A tower crane company had a legal responsibility to provide a safe working environment and also employ staff who is competent in their job role. In the case where the lecture which was driving his fast car, then later crashed his car which resulted in crushing a lady called Margret, he could be found liable. The driver was not considered a good driver, but in the police report it stated he was driving carefully and reported that the car had been poorly maintained, which resulted in the wheel falling of which caused the accident.
In order for the claimant to win the case she must prove causation in fact. The claimant must prove a link between the incident and the injury as in the case Cork v Kirby Mclean Ltd[1952] 2 AII er 402. Lord Denning was quoted as saying “If the damage not have happened but for a particular fault then that fault is the cause of the damage; if it would have happened just the same fault or no fault, their fault is not the cause of the damage.
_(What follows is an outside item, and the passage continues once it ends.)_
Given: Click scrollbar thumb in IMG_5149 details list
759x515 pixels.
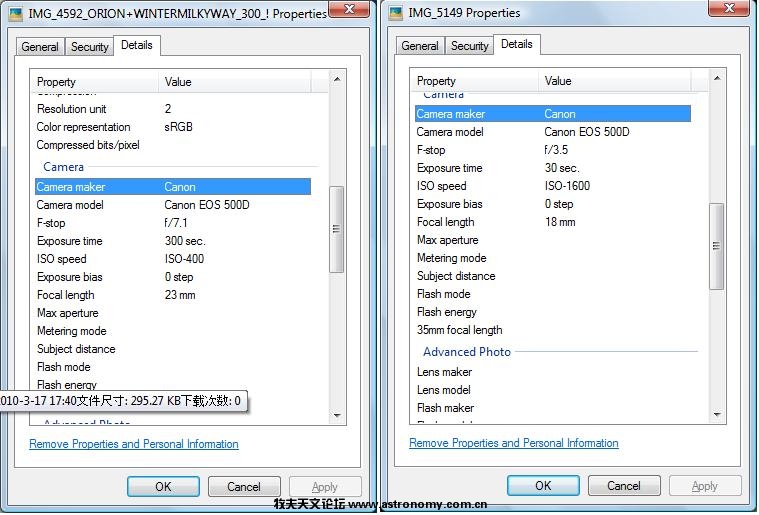Looking at the screenshot, I should (716, 245).
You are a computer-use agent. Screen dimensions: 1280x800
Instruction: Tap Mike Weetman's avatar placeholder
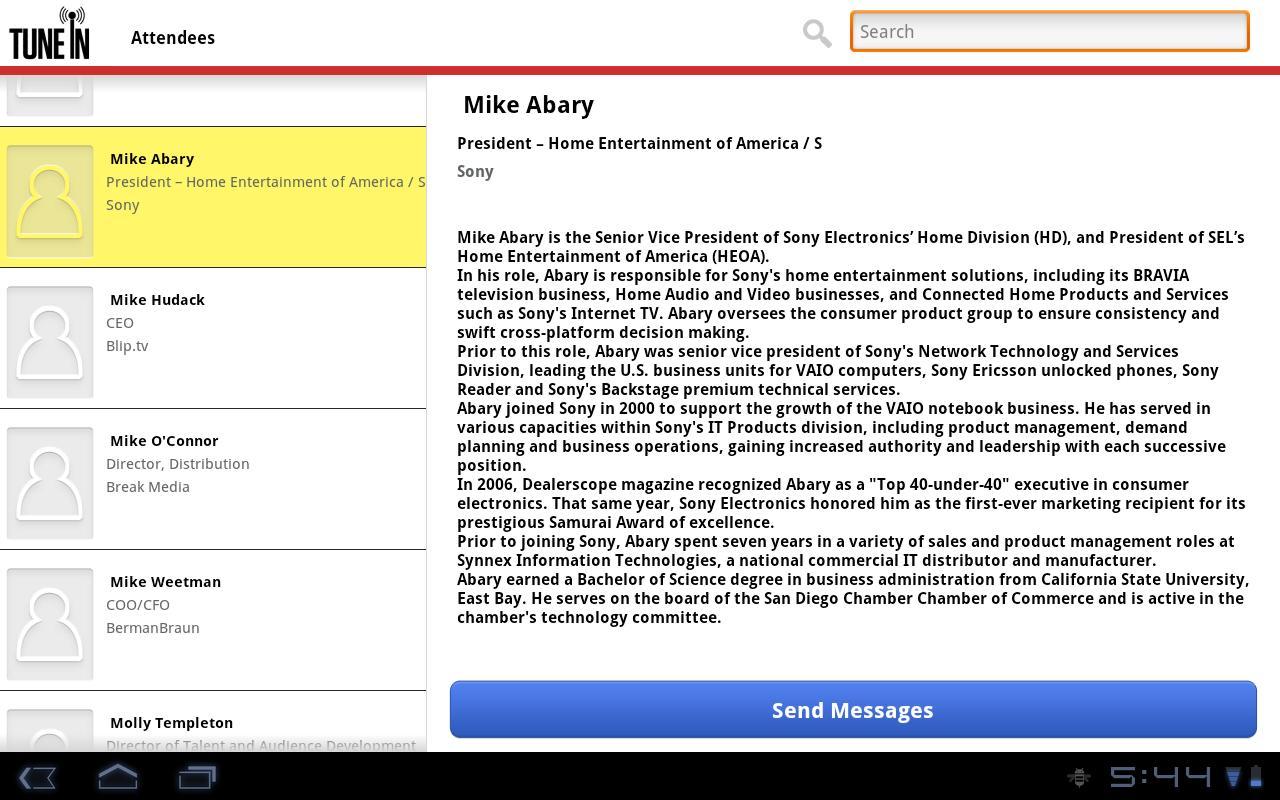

A case that is similar to this case study is Nettleship v Western [1971 2 QB 691, were a learner driver was found liable for injuring the passenger as a result of crashing in to a lamppost. The defendant was later convicted of driving without care towards other and attention. In the case Robert the trainee doctor who turned away Sarah at the accident and emergency, Robert owed Sarah a duty of care which he breached by failing to examine her, but in any case you must prove all three elements to pursue a successful claim in negligence.
The trainee doctor could not be held liable due to ratio decendi, if Robert had of examine Sarah, by the time all the test result had of came back and Robert had of treated Sarah the poison would have been so advanced that the treatment would not have worked in time to save Sarah’s life, regardless of the breach of duty, Robert would be found not liable for causation, as in the case Barnett v Chelsea and Kensington Hospital Management Committee [1969] 1 QB 428.